━━━ Task material

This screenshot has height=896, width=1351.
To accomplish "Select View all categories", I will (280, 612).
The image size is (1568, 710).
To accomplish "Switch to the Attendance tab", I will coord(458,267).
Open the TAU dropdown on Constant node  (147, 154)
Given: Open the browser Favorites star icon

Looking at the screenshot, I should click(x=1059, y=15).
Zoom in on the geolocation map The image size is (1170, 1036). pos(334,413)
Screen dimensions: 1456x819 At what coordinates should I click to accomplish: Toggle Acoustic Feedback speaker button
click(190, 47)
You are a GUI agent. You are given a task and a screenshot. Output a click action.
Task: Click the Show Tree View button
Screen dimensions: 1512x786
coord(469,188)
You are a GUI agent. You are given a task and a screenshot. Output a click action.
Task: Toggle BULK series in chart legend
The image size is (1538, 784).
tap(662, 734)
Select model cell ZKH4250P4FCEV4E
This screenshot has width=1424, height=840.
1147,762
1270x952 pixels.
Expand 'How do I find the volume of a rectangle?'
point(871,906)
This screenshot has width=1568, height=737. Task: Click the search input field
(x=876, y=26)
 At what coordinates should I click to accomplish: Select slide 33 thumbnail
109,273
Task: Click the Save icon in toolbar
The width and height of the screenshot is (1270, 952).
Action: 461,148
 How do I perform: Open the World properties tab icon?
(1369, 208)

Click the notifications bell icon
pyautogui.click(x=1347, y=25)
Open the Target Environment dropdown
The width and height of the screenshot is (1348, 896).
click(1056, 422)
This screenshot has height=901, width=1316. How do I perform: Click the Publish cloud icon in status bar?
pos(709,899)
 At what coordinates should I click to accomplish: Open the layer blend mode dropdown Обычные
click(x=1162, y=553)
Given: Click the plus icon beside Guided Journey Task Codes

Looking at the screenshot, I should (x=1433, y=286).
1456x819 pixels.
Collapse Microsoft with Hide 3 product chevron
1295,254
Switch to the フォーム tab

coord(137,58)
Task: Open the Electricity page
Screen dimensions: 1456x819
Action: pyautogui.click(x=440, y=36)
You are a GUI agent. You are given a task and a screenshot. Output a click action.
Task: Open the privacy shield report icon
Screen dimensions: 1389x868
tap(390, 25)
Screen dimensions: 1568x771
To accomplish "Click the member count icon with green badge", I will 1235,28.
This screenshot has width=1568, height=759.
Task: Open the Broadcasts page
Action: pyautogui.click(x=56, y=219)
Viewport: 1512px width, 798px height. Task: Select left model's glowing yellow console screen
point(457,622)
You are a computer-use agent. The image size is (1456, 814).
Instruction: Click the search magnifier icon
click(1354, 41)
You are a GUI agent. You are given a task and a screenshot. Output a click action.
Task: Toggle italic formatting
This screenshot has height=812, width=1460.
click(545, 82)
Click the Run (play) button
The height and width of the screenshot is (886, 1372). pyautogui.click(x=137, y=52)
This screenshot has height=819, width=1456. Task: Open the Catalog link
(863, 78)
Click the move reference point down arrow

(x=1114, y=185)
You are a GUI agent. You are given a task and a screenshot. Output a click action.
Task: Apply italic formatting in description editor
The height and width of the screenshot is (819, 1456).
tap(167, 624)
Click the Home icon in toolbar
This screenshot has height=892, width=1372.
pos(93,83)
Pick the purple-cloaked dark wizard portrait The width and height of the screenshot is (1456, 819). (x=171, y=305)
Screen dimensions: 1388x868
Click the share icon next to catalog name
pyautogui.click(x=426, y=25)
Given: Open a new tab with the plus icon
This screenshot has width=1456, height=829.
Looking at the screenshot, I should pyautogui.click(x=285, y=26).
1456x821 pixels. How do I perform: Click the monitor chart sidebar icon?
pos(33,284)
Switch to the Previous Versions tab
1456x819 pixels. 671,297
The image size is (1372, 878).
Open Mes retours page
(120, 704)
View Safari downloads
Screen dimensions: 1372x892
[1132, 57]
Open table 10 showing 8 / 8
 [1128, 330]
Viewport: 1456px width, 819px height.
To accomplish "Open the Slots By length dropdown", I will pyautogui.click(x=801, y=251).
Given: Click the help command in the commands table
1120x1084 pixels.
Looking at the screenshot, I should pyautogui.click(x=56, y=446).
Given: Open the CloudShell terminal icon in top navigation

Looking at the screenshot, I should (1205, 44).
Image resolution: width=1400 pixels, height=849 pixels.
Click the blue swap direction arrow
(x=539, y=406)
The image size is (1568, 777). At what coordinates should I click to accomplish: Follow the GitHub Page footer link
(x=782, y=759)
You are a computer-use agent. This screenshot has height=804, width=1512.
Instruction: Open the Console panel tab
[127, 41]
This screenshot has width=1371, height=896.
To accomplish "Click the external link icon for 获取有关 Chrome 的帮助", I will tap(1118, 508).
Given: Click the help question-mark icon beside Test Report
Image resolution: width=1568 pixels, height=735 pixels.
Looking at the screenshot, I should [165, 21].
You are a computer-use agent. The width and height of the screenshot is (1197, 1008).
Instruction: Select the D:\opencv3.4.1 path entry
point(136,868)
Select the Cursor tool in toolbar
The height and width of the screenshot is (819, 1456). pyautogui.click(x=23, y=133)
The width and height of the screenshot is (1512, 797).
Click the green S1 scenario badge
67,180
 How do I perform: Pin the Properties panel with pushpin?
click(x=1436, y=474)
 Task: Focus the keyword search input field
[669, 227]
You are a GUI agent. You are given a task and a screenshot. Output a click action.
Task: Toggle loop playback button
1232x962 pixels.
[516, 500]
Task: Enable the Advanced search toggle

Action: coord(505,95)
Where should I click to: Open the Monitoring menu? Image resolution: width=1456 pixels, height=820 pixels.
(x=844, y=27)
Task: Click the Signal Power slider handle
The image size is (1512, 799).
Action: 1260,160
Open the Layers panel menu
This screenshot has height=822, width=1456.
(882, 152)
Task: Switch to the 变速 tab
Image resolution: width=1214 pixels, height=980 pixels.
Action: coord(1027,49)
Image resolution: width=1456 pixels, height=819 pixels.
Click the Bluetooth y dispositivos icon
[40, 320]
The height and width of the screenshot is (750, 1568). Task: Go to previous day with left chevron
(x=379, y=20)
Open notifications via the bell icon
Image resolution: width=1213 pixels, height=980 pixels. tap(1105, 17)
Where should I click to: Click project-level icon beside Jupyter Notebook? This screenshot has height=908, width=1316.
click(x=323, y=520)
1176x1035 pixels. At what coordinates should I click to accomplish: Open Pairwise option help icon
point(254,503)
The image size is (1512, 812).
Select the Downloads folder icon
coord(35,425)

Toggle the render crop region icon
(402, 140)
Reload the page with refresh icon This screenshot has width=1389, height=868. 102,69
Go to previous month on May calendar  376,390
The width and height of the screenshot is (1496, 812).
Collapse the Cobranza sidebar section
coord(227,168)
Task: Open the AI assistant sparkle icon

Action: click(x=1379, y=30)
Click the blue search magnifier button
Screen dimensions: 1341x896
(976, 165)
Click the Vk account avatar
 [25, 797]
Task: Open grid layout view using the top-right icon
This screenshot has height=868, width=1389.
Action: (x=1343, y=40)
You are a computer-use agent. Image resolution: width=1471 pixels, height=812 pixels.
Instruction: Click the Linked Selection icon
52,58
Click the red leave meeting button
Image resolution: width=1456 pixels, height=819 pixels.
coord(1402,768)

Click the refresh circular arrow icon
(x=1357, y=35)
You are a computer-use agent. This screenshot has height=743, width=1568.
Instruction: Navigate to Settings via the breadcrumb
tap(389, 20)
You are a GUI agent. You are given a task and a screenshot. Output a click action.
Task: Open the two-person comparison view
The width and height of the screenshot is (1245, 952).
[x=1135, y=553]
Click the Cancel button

━━━━━━

— Exercise objective —
Search the data above for the word "formatting" and show every line that has it.

— Output of the exercise —
Task: Toggle italic formatting
Task: Apply italic formatting in description editor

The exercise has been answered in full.